Raymond Hettinger wrote:
"Jim Jewett"
It isn't really stringiness that matters, it is that you have to
terminate even though you still have an iterable container.
Well said.
Guido had at least a start in Searchable, back when ABC
were still in the sandbox:
Have to disagree here. An object cannot know in general
whether a flattener wants to split it or not. That is an application
dependent decision. A better answer is be able to tell the
flattener what should be considered atomic in a given circumstance.
Raymond
A while back (a couple of years I think), we had a discussion on
python-list about flatten in which I posted the following version of a
flatten function. It turned out to be nearly twice as fast as any other
version.
def flatten(L):
""" Flatten a list in place. """
i = 0
while i < len(L):
while type(L[i]) is list:
L[i:i+1] = L[i]
i += 1
return L
For this to work the object to be flattened needs to be both mutable and
list like.
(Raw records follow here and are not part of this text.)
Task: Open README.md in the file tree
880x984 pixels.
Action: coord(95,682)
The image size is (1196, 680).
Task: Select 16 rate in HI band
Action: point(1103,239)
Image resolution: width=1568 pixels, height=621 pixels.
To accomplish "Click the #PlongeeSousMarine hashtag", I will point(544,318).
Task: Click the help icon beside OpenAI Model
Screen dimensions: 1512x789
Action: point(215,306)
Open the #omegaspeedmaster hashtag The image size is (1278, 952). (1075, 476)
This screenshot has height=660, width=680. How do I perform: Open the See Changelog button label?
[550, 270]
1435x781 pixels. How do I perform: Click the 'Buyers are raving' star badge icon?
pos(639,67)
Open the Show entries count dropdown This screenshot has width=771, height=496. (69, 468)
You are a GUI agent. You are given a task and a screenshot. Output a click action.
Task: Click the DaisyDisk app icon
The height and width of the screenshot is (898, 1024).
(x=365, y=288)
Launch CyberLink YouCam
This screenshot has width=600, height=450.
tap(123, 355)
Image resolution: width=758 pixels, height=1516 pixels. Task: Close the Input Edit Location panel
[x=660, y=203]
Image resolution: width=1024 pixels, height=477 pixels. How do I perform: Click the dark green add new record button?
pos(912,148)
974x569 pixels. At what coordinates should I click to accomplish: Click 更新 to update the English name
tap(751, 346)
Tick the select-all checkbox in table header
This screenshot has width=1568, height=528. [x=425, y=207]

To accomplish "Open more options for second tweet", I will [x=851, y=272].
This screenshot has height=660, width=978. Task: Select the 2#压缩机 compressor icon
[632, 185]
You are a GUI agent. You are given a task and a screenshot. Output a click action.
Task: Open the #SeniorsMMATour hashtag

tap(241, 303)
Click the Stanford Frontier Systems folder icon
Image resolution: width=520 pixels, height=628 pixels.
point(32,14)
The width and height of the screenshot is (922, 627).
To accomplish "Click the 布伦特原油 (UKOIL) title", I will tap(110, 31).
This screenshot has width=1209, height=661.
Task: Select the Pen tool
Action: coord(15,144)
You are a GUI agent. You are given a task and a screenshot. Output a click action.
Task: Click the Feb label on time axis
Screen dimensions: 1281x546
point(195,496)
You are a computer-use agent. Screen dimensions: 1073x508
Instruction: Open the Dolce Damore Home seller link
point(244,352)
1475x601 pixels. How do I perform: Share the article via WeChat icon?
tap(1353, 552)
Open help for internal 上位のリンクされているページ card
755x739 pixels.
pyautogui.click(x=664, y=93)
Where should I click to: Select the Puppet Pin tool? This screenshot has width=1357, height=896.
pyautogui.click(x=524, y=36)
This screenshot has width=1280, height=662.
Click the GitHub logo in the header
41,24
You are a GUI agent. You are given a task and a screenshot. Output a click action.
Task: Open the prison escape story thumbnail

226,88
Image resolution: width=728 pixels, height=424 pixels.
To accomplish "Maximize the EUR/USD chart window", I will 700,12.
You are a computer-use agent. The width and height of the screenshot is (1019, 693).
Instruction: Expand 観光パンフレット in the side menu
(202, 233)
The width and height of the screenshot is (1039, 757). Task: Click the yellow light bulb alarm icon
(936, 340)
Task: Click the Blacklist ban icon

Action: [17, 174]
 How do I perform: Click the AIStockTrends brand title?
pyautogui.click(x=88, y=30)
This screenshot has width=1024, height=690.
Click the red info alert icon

At the moment I can't think of any reason I would want to
flatten anything that was not list like.
To make it a bit more flexible it could be changed just a bit.
def flatten(L):
""" Flatten a list in place. """
objtype = type(L)
i = 0
while i < len(L):
while type(L[i]) is objtype:
L[i:i+1] = L[i]
i += 1
return L
Generally, I don't think you would want to flatten dissimilar objects.